TASK
Starting at the line containing "You are a GUI" and ending at the end of the material, write those lines out again, swapping "icon" for "button" and changing nothing else. Omit the pictures.

DATA LINES

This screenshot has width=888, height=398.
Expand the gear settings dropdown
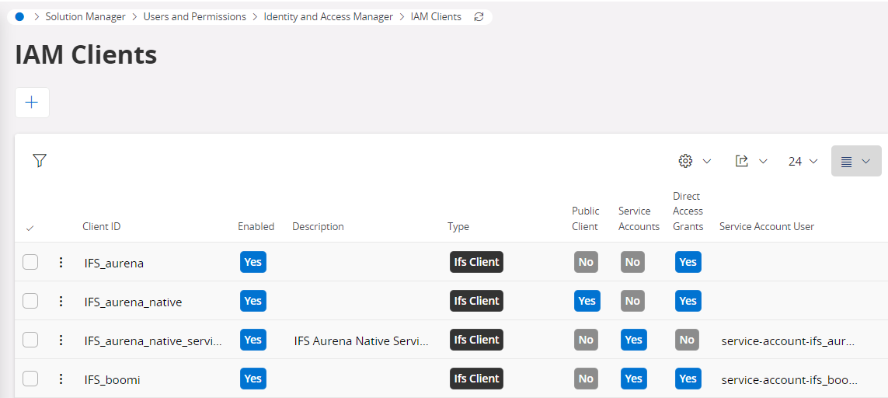[695, 161]
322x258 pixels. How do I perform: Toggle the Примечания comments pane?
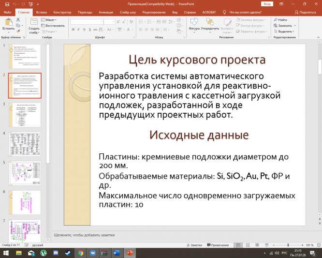click(218, 245)
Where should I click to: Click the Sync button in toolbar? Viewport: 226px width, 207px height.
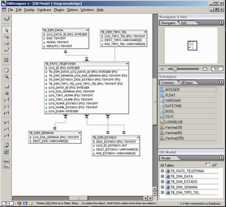[x=6, y=161]
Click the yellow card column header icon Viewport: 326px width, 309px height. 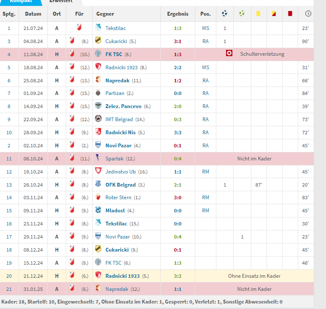pyautogui.click(x=258, y=14)
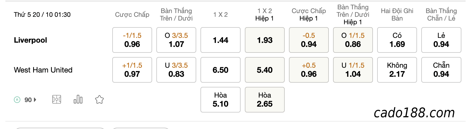Pick Liverpool first-half win odds 1.93
The image size is (471, 129).
pos(265,40)
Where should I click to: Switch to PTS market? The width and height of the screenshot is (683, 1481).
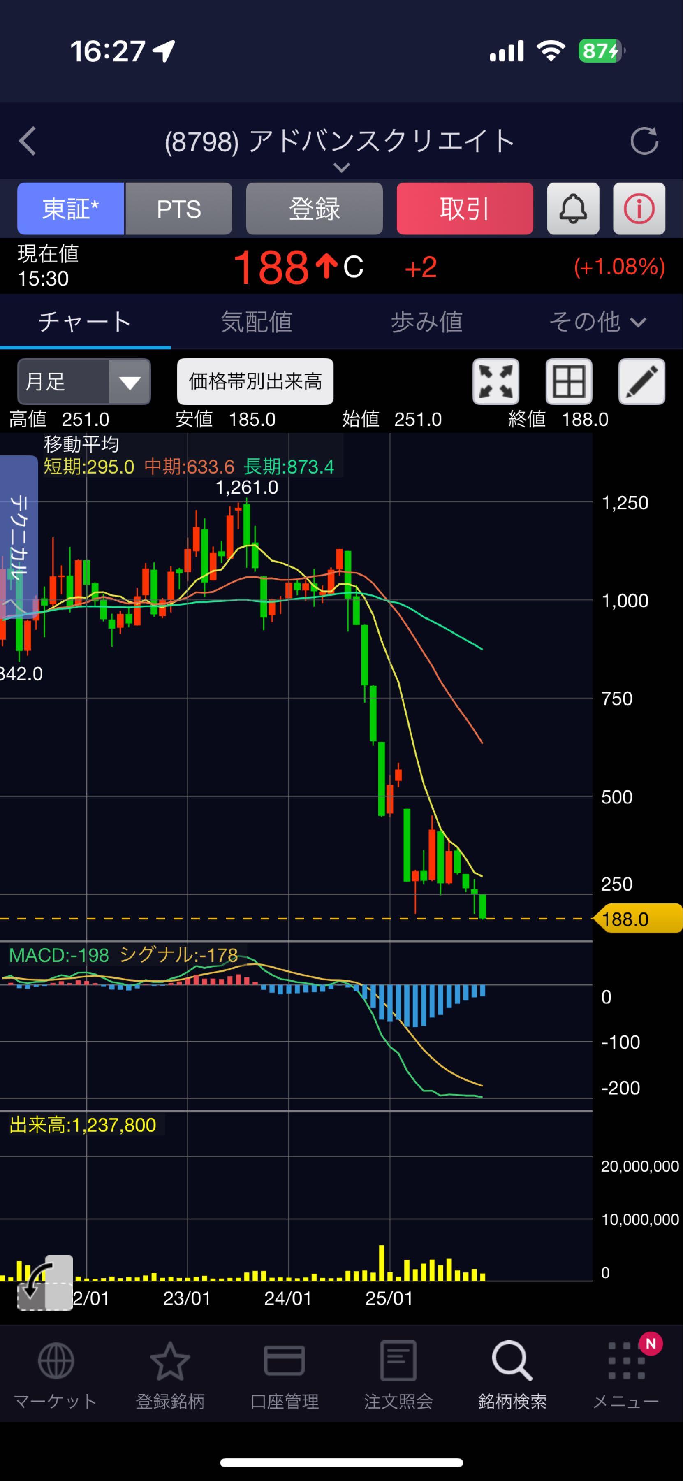179,209
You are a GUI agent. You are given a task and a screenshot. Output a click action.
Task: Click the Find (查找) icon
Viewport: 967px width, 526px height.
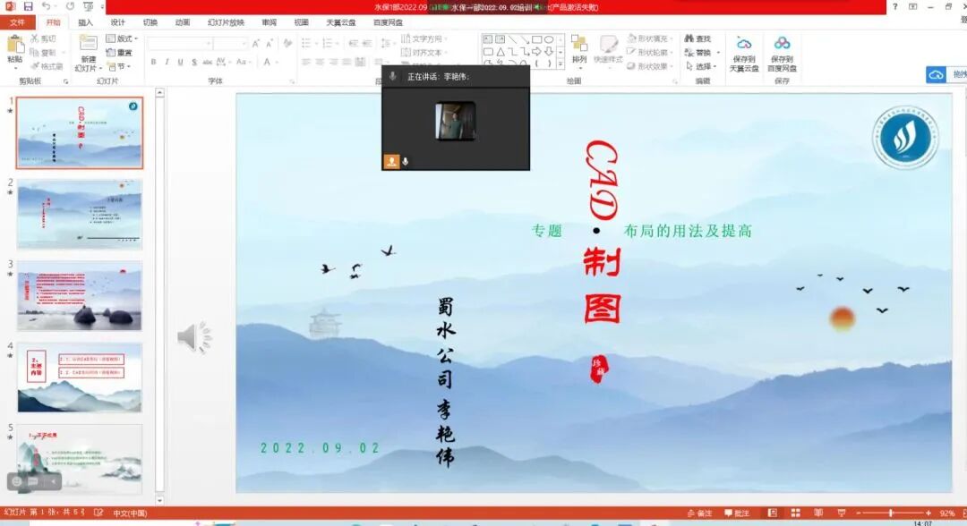tap(697, 38)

SOLUTION FOR THIS PROBLEM
You are a GUI agent. You are given a task and a screenshot. Output a click action.
Task: Click the Find (查找) button
Viewport: 967px width, 526px height.
tap(697, 38)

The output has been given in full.